The retailer reported a net loss of $9.7 million in the second quarter of 2019 on Wednesday, while comparable sales – a key metric in the retail industry – were down 2.9 per cent. The company’s stock fell as much as 17 per cent early Wednesday, and was trading for $2.32 at 1:45 p.m. ET, a decline of nearly 16 per cent.
“Soft store traffic continues to be a challenge,” Roots president and chief executive officer Jim Gabel said on a conference call with analysts.
“Our store traffic trends are not where we want them to be.”
Roots is also in the midst of transitioning over to a new distribution centre, which has led to incremental cost increases as well as issues with the flow of products to stores, the company said. Roots has had to make several adjustments since beginning the transition, including extending an agreement with a third-party distribution centre, adding additional shifts at the new facility, and prioritizing certain stores over others when it comes to product allocation.
Roots says costs related to the new centre will have a $5 million to $6 million negative impact on adjusted earnings before interest, tax, depreciation and amortization (EBITDA).
“Given the immense scale and scope of the project, we have been experiencing some challenges that affected our ability to flow product into our stores in a timely manner,” Gabel said.
“In terms of how we are progressing, as I look at June and July, there were periods that some of our stores had empty shelves – not completely empty, but in some of our key categories.”
Gabel noted that in August the retailer prioritized the company’s top stores in major cities to make sure there was an improvement in the flow of product to those locations.
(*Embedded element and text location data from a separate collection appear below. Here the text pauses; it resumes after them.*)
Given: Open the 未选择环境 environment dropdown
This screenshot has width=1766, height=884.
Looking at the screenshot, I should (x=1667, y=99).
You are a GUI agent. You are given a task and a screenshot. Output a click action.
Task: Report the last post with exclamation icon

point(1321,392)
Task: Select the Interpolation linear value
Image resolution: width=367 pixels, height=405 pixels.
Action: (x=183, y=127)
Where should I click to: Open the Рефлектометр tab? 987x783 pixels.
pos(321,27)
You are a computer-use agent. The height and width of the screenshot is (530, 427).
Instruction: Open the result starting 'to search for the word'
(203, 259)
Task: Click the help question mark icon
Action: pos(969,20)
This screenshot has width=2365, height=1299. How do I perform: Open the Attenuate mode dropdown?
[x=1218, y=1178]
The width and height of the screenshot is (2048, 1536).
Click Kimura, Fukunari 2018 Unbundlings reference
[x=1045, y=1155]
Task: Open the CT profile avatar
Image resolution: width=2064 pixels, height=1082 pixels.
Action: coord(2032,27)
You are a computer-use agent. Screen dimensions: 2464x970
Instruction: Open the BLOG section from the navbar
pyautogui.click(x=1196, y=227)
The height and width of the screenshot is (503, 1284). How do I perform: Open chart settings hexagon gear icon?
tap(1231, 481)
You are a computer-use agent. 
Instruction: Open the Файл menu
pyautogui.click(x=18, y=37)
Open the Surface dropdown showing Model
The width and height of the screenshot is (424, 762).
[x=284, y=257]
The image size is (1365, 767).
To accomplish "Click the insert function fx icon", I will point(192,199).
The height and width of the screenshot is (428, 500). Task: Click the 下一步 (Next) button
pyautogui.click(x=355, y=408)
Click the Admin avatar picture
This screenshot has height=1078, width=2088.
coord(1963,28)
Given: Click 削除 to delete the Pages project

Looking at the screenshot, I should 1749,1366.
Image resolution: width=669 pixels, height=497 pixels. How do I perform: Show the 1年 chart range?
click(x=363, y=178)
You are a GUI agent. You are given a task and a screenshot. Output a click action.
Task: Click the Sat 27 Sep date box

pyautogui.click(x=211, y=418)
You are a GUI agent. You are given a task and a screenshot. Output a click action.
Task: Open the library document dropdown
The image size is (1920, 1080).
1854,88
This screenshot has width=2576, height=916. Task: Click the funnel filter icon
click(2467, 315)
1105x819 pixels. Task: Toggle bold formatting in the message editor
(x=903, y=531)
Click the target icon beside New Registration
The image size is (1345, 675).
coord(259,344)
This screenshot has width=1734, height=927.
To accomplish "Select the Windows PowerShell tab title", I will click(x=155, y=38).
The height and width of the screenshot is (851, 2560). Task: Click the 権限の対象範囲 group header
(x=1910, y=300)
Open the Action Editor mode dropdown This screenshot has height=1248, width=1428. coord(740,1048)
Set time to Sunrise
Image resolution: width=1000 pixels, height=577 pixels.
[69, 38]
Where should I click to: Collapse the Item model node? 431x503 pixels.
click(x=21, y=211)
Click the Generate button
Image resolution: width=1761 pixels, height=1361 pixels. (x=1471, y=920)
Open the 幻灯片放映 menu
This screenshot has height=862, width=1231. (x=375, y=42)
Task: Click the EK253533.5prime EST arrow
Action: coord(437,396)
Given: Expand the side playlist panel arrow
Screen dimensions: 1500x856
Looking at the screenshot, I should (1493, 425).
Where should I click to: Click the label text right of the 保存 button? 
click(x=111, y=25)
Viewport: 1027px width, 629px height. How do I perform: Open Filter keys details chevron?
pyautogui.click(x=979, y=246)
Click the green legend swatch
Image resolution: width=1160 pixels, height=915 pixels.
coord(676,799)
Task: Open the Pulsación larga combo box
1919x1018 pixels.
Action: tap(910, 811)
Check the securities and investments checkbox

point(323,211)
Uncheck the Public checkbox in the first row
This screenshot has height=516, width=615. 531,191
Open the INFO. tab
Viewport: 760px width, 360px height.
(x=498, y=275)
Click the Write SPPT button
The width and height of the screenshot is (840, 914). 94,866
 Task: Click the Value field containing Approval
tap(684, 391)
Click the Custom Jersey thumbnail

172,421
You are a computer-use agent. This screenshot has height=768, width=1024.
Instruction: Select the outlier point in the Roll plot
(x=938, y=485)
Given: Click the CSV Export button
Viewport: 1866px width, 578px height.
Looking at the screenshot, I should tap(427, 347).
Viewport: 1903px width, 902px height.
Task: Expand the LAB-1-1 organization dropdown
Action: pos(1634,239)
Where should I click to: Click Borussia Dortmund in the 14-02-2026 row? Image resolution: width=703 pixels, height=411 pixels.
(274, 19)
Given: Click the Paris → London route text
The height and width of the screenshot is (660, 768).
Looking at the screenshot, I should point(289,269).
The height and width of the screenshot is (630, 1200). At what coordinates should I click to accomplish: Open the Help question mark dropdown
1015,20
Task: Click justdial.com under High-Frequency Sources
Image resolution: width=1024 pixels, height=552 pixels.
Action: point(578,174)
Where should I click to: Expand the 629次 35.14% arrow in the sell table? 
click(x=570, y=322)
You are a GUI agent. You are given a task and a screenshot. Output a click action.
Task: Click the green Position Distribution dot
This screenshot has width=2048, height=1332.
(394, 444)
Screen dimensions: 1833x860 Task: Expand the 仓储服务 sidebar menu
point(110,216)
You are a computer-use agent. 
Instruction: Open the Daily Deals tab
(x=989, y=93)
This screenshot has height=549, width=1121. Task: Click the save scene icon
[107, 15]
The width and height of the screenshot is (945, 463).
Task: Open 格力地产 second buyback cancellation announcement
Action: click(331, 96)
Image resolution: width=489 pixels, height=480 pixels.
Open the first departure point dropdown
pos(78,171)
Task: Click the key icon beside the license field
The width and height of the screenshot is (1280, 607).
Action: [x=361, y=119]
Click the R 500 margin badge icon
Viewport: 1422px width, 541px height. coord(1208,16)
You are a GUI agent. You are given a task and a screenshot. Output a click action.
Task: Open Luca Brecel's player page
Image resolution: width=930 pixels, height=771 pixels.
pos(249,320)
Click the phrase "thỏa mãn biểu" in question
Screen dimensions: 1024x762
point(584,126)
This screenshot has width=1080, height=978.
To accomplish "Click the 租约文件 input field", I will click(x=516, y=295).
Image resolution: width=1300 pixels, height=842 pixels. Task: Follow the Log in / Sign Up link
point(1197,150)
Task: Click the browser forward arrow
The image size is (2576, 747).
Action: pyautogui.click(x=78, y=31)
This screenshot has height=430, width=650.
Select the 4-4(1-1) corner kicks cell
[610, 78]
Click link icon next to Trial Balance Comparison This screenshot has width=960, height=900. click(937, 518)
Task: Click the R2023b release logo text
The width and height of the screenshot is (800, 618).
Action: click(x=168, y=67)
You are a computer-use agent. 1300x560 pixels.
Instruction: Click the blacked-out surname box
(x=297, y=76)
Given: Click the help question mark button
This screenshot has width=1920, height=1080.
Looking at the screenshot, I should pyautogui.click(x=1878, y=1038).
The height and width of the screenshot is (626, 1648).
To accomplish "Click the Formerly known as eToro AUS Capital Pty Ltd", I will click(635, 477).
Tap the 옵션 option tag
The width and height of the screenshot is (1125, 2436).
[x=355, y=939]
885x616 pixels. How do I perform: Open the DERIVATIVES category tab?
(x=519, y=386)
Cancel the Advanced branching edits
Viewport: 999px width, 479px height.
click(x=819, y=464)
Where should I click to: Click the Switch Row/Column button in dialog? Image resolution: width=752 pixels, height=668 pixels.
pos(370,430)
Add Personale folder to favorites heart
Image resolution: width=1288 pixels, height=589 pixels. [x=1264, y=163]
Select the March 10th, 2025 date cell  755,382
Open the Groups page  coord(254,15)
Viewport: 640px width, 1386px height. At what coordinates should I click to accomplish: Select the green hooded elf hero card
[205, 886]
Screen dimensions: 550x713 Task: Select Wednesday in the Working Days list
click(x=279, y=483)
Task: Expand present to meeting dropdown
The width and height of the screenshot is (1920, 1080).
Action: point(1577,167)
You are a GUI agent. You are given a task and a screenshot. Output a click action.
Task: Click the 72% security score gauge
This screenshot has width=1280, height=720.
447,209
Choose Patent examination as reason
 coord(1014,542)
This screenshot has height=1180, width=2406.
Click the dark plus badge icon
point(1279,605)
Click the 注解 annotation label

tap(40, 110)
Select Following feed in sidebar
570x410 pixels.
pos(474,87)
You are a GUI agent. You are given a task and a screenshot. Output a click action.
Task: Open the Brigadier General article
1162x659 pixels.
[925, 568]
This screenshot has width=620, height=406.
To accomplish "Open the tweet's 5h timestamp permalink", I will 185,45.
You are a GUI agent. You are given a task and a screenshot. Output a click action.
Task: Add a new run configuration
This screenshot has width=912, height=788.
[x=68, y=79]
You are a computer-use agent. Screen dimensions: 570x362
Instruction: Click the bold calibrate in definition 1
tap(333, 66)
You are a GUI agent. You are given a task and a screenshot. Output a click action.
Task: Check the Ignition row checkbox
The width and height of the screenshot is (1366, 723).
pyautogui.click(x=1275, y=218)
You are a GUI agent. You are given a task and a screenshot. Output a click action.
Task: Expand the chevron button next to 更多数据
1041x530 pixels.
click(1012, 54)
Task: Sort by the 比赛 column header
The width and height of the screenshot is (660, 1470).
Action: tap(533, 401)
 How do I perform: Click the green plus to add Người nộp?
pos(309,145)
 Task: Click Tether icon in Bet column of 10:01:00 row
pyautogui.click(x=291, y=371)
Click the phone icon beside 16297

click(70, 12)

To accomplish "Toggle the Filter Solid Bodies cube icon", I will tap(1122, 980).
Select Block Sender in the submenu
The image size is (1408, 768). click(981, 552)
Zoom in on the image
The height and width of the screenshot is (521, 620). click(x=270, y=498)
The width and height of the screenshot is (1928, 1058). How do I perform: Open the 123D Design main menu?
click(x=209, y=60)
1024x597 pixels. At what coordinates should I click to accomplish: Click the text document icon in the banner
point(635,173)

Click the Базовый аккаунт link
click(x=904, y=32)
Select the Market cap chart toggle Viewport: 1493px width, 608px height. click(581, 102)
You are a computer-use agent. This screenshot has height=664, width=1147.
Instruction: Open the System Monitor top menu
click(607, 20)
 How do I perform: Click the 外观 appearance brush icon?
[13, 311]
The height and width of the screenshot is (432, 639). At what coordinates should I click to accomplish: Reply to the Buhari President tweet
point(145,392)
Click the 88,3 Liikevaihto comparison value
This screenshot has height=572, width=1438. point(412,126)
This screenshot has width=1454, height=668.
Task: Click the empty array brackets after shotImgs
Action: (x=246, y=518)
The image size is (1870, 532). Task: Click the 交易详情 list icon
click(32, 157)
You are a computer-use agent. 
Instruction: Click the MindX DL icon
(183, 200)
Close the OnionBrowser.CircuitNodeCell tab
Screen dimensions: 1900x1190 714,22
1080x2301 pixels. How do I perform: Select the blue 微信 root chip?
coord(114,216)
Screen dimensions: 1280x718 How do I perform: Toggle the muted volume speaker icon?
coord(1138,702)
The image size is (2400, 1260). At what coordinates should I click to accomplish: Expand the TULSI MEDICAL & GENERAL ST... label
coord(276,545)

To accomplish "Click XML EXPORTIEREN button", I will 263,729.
He said the distribution centre is operating at about 60 per cent of the capacity Roots wants. The plan is to be operating between 80 per cent and 85 per cent capacity by the start of the fourth quarter, and close to 100 per cent by the end of it.
Roots also lowered its end-of-year sales targets on Wednesday to the low-end or below its previously disclosed target of between $358 million and $375 million, due in part to macroeconomic and geopolitical challenges in Asia.
“While we and our parters continue to believe in the long-term growth prospects for Roots in Asia, all three of our markets that we are operating in are currently facing macroeconomic and geopolitical challenges,” Gabel said.
“We are seeing an impact on the business and anticipate that that will continue through the remainder of fiscal 2019.”
Roots has 115 partner-operated stores in Taiwan, 39 in China and one in Hong Kong.
RBC Capital Markets analyst Sabahat Khan wrote in a note to clients Wednesday that there are potential headwinds for the company, particularly across international stores.
“Although Roots has built strong momentum over the recent years, we believe it could become increasingly difficult for the company to deliver against its (full year) 2019 targets as the apparel retail operating backdrop becomes more challenging,” Khan wrote.